Bezos è stato fra i finanziatori e gli ospiti d’onore della cerimonia di insediamento di Trump; attraverso Amazon ha recentemente investito 70 milioni di dollari nel documentario Melania, su Melania Trump, che non ha alcuna possibilità di ripagarsi; non si è pronunciato in difesa della sua giornalista Hannah Natanson quando l’FBI ha perquisito casa sua, una cosa piuttosto inusuale vista l’abituale protezione dei giornalisti e delle loro fonti negli Stati Uniti.

Jeff Bezos e la moglie Lauren Sanchez, con Mark Zuckerberg, Sundar Pichai e Elon Musk alla cerimonia di insediamento di Donald Trump, il 20 gennaio 2025 (AP Photo/Julia Demaree Nikhinson)
Tutto questo non ha ovviamente giovato alla credibilità del giornale, abbandonato dai suoi lettori più progressisti e contestato all’interno anche da una parte importante della redazione. In questi mesi, prima dei licenziamenti, molti giornalisti se n’erano andati, altri avevano criticato la mancanza di un progetto per il futuro. Erano state contestate le scelte dell’amministratore delegato Will Lewis, fra cui quella del 2024 di creare una terza redazione (oltre a quelle di notizie e opinioni): inizialmente doveva occuparsi di social media e giornalismo di servizio, poi il focus è stato spostato verso «l’attenzione verso personaggi noti».

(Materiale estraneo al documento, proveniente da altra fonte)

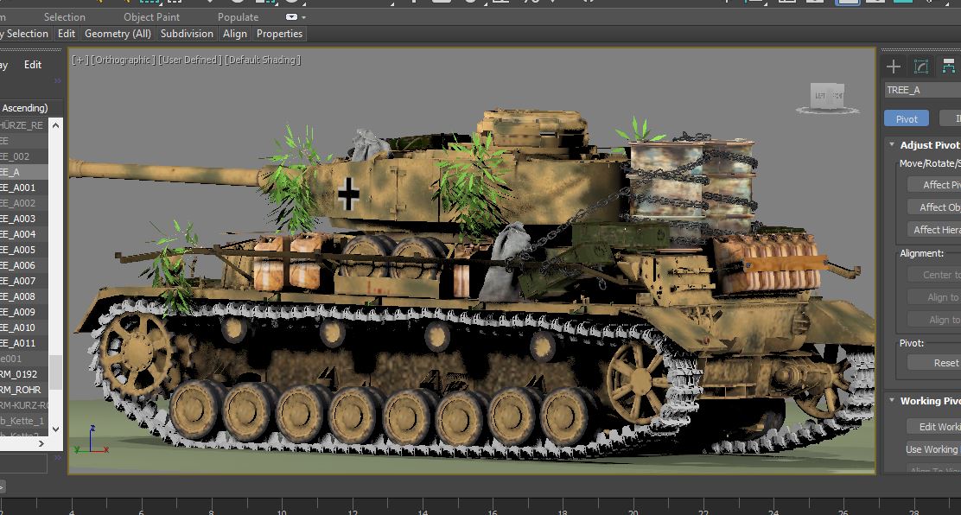Click the ribbon minimize toggle icon
Image resolution: width=961 pixels, height=515 pixels.
[x=291, y=16]
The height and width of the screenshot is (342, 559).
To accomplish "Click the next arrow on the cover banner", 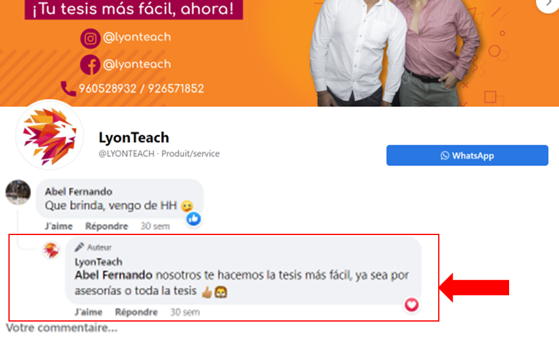I will click(548, 3).
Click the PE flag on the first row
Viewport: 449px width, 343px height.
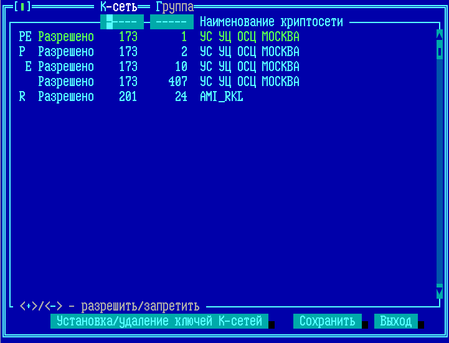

Ora il sindacato che raccoglie la gran parte dei lavoratori del giornale ha invitato Bezos a trovare un «amministratore che voglia investire nella missione che per anni ha definito il giornale», invitandolo quindi a vendere. Altri propongono che Bezos trasformi il Washington Post in un’organizzazione non profit. Le sue enormi ricchezze permetterebbero comunque a Bezos di continuare a gestire per decenni un’azienda editoriale con l’attuale livello di perdite: è un dato che viene molto citato da chi sostiene che i tagli attuali siano una «scelta deliberata» e non una reale esigenza imprenditoriale. E da chi sostiene che l’indebolimento di uno dei più importanti giornali nazionali sia un altro favore, più o meno involontario, al progetto politico di Trump e alla sua lotta contro i media che considera avversi.